__ВЫПОЛНИТЕ ЗАДАНИЕ__
Определите, согласуются ли с отрывком о Тарантино следующие утверждения. Для каждого ответьте «да» или «нет» и приведите дословно слова отрывка, которые это решают.
(a) Словарь английского языка объявил о включении слова, образованного от фамилии Тарантино.
(b) Редакция журнала «Искусство кино» заинтересовалась сценарием «Бульварного чтива», присланным ей 25 лет назад.
(c) С появления фильма «Бульварное чтиво» прошло 25 лет.
==== ВЫБРАННЫЙ ОТРЫВОК ====
Беседа с кинорежиссером Андреем Загданским о фильмах "Бульварное чтиво" и "Однажды в Голливуде"

Александр Генис: Незадолго до того, как новый фильм Тарантино "Однажды … в Голливуде" обрушился на Америку, словарь английского языка объявил о включении нового слова, образованного от фамилии режиссера: по-русски это звучит как-то так: "тарантийский". Этой великой чести удостаиваются немногие творцы, которые создали свой уникальный стиль, для описания которого не хватает уже существующих слов. Мы говорим "кафкианский" или "феллиниевский" для того, чтобы избежать долгих объяснений – сразу все ясно.

Об этом особенно уместно вспомнить сейчас, когда исполнилось 25 лет с появления самого знаменитого фильма Тарантино "Бульварное чтиво", оказавшего радикальное влияние, и не только на кино. Тарантино стал апостолом постмодернизма, показавшего на деле, как нужно и можно "зарывать рвы" между высоким и низким, между масскультом и трагедией, между бульварным чтивом и виртуозной игрой художественных форм.

Пожалуй, лучше всего юбилей фильма Тарантино, как и премьеру его новой картины, отметил российский журнал "Искусство кино", на днях выпустивший особый номер к этому событию. Читая любезно присланную редактором Антоном Долиным верстку этого выпуска, я погрузился в подробный и ученый разбор и музыкальных, и исторических, и – главное – голливудских контекстов творчества Тарантино. Больше всего мне понравилась статья самого Долина, который остроумно описывает поэтику "сломанной хронологии". Именно она позволяет избавиться от линейной наррации и создать саспенс буквально на пустом месте. Вспоминая шок от "Бульварного чтива", Долин пишет:

"Возвращая утраченную было ценность никчемному бессюжетному промежутку между событиями, Тарантино дает нам шанс упиваться временем, потраченным впустую. Разговором ни о чем в ожидании момента, когда надо будет постучаться в дверь. Выпивкой в баре, пусть даже это будет молочный коктейль. Поездкой в такси. Тарантино заиграл, азартно затанцевал время, заставил его сбиться с панталыку, отправиться вспять, зависнуть навек в лихорадке субботнего вечера".

Сейчас это кажется и замечательным, и очевидным. Но не могу не вспомнить, как ровно 25 лет назад я, ошеломленный премьерой "Бульварного чтива" в Нью-Йорке, купил и послал в то же "Искусство кино", с которым я тогда активно сотрудничал, тут же изданный в Америке сценарий фильма. Эта потрясающе написанная книга на четверть длиннее того, что попало в фильм, никак не заинтересовала редакцию. Сегодня это звучит странно. Тарантино стал своим во всем мире, без него история кино уже никак невозможна. Неудивительно, что премьера новой картины стала громким событием для американских кинофилов. Тем более что если верить режиссеру, то этим фильмом он начинает долгое прощание со зрителями.
==== ДАННЫЕ ====
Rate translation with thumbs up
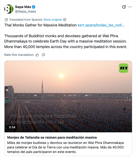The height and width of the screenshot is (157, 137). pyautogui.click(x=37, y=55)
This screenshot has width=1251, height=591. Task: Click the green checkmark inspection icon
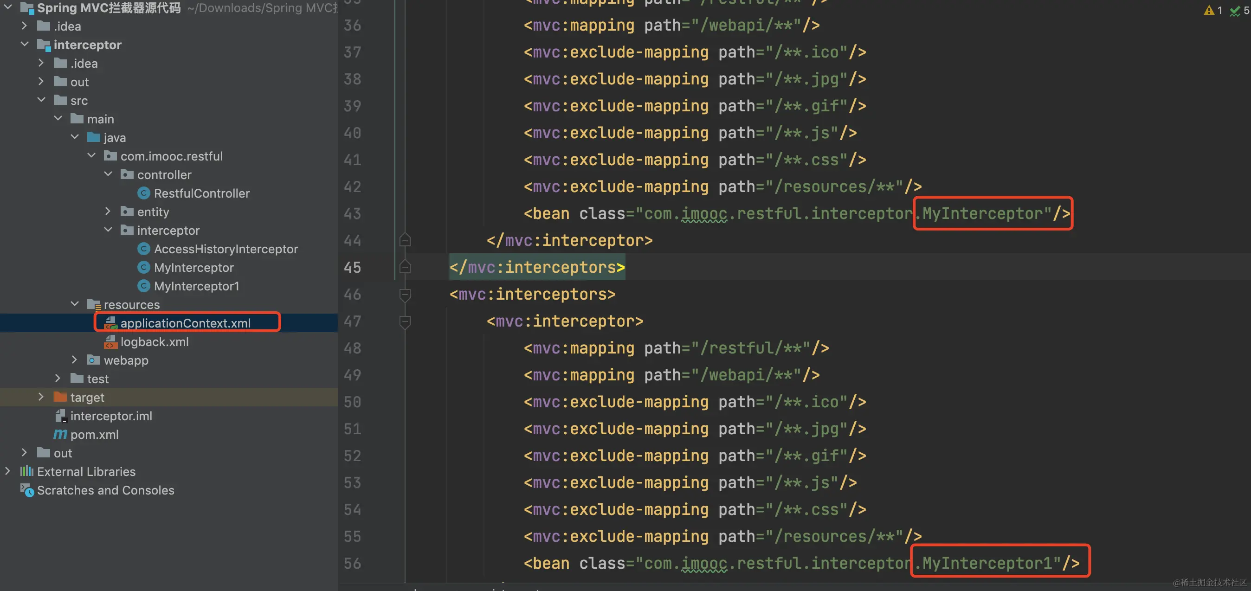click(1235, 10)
====
__РЕЗУЛЬТАТ ВЫПОЛНЕНИЯ__
(a) Да: «словарь английского языка объявил о включении нового слова, образованного от фамилии режиссера».
(b) Нет: «Эта потрясающе написанная книга на четверть длиннее того, что попало в фильм, никак не заинтересовала редакцию».
(c) Да: «исполнилось 25 лет с появления самого знаменитого фильма Тарантино "Бульварное чтиво"».